Llamamos a mediados de septiembre al colegio y hablamos con la jefa de estudios, le contamos que necesitábamos hablar con la profesora de Juan para que este supiese que el club iba a estar atento a su asistencia a clase. Lo que buscábamos era  una “alianza” con el colegio que nos permitiese hacer sentir a Juan que estábamos pendientes de él,  de manera que se sintiese supervisado y  en consecuencia motivado para llevar adelante su incorporación al equipo.

Tras tres o cuatro semanas sin respuesta de la profesora al llamar hoy nos dicen que referente a nuestra propuesta, es la familia quien tiene que pedir cita.

El tono defensivo no daba ninguna posibilidad de diálogo, estaba claro que el “procedimiento” se estaba poniendo por delante. Ni siquiera habían  llamado para decirlo. Quizás esperaban que este intento de ayuda cayese en el olvido.

No nos extraña que Juan esté triste. Un niño necesita y los adultos deben buscarse “las habichuelas” para darle aquello que le falte. En este caso, como en muchos otros, no se trata de racismo, se trata simplemente de falta de compromiso por parte de los adultos. Los niños que tienen problemas, los tienen porque precisamente sus padres no cumplen con los “protocolos” ni del colegio, ni de la vida. La escuela debería ser el espacio más sensible en el que  se defendiera con compromiso y  responsabilidad las necesidades de los niños con problemas.

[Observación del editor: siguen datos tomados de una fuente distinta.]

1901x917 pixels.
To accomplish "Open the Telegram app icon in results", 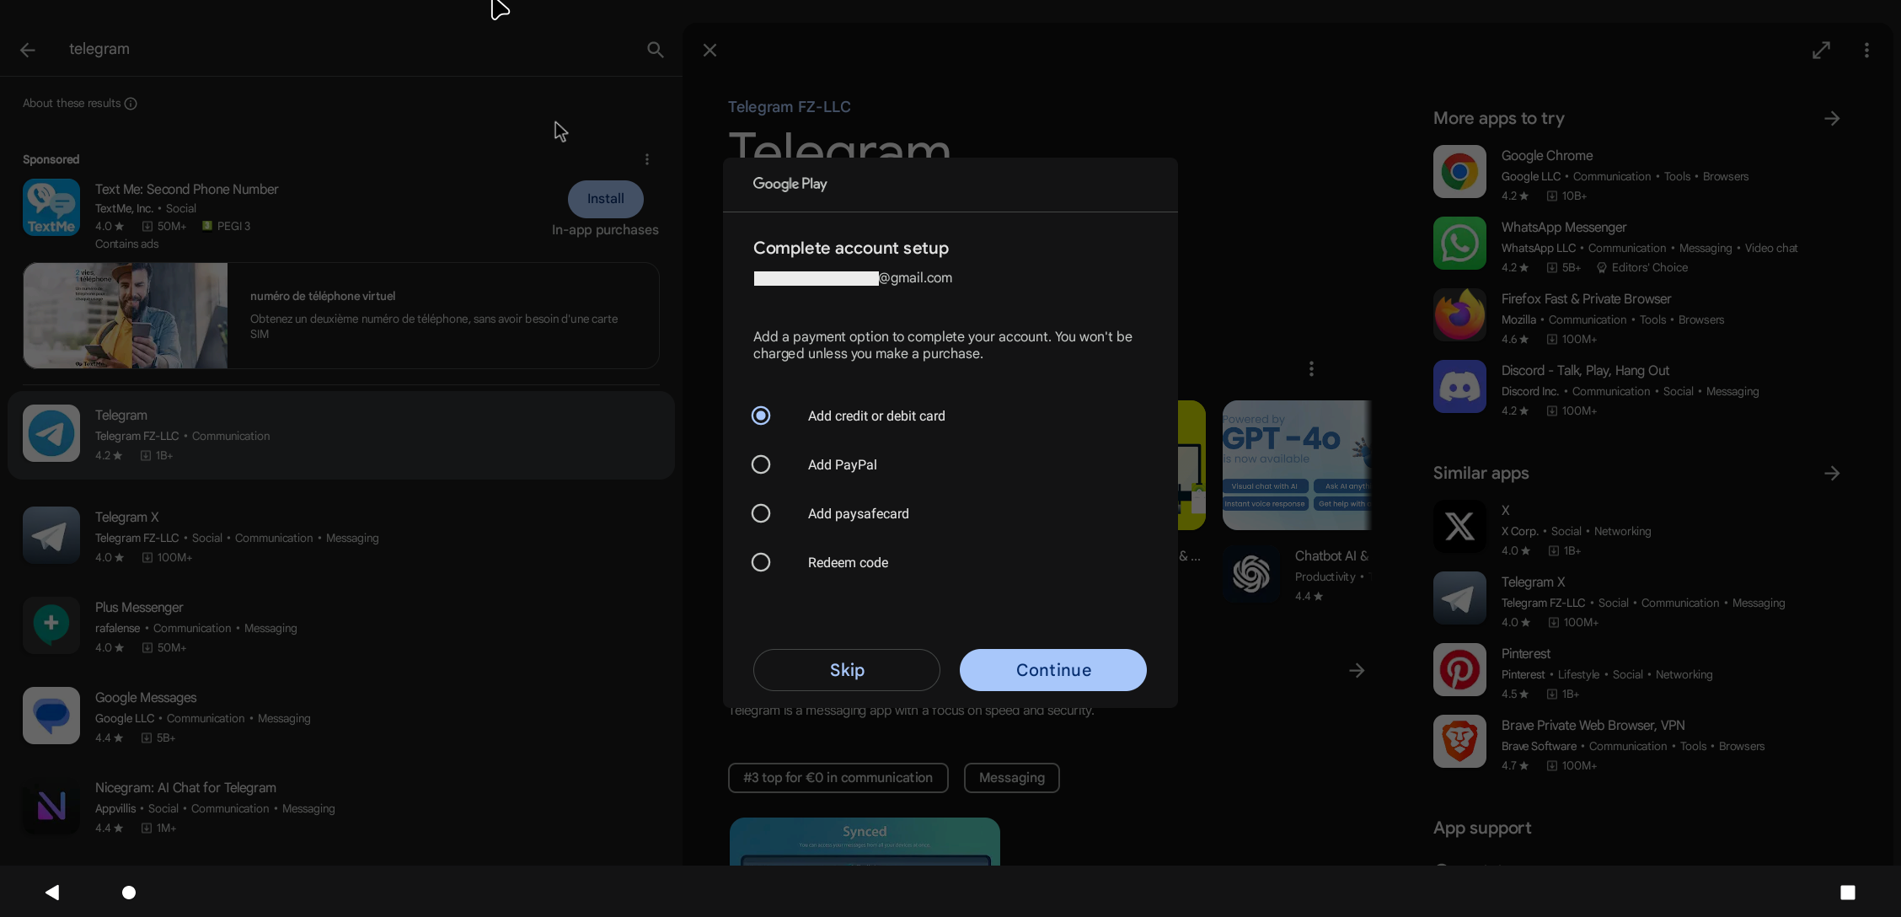I will pos(51,433).
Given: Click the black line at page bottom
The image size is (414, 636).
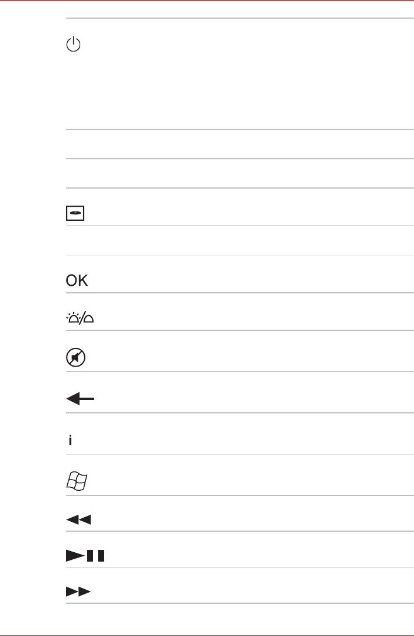Looking at the screenshot, I should coord(207,635).
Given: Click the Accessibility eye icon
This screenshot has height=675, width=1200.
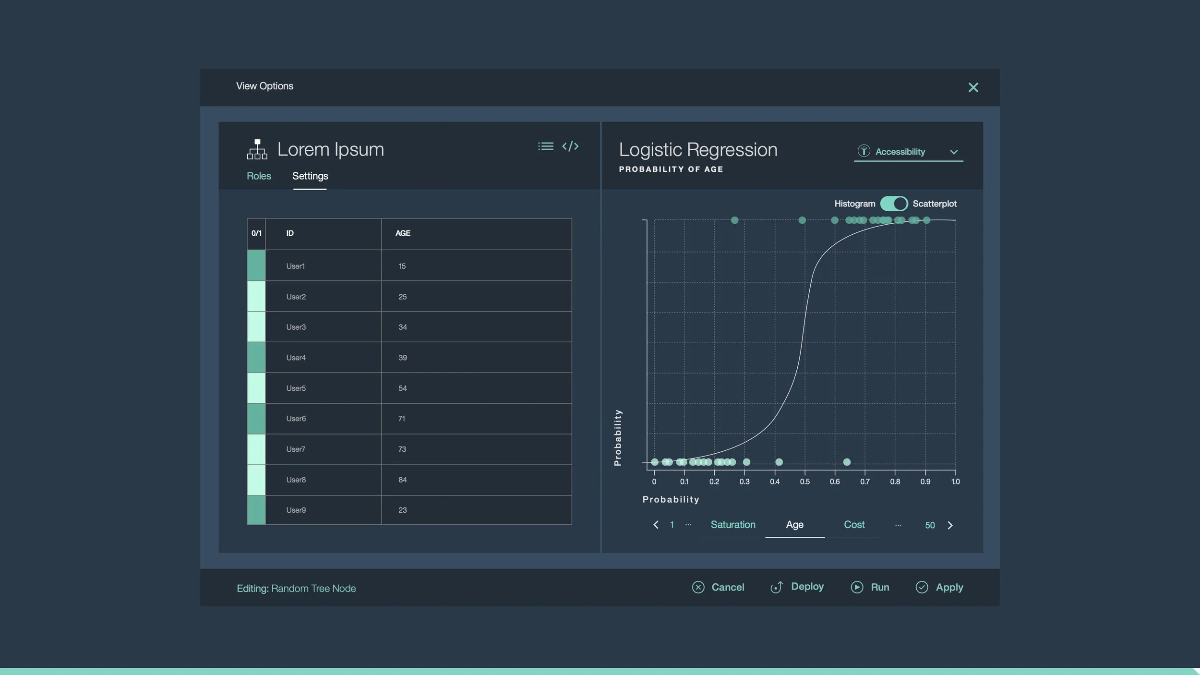Looking at the screenshot, I should (864, 151).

Gracias a que cuando los padres fallan está la escuela, muchos niños consiguen llegar a adultos con la suficiente autoestima, tuvieron profesores, directores, jefes de estudio,.. que dieron mil vueltas para encontrar la manera de no dejar que se perdieran en el limbo del vacío social, haciendo a veces  un papel que superaban sus funciones y sus posibilidades pero no su capacidad humana y su compromiso con los niños.

Eso que todos hemos sufrido alguna vez tras una ventanilla a la hora de hacer cualquier tipo de trámite, es lo que se despliega como mecanismo consciente o inconsciente de defensa ante algo. Tendríamos que pensar de qué nos estamos defendiendo cada vez que nos sintamos poco pensantes y recelosos.

Por otro lado a todos nos gusta sentirnos útiles, se dice que más gana el que da que el que recibe, cuando hacemos algo valioso para otro nos sentimos bien, la vida merece la pena, el mundo gira ordenadamente. Si esto es así, ¿por qué nos resistimos tanto a dar ese paso?, ¿por qué nos solidarizamos con personas que están a miles de kilómetros y a veces somos incapaces de ayudar en las cosas cotidianas al que tenemos al lado?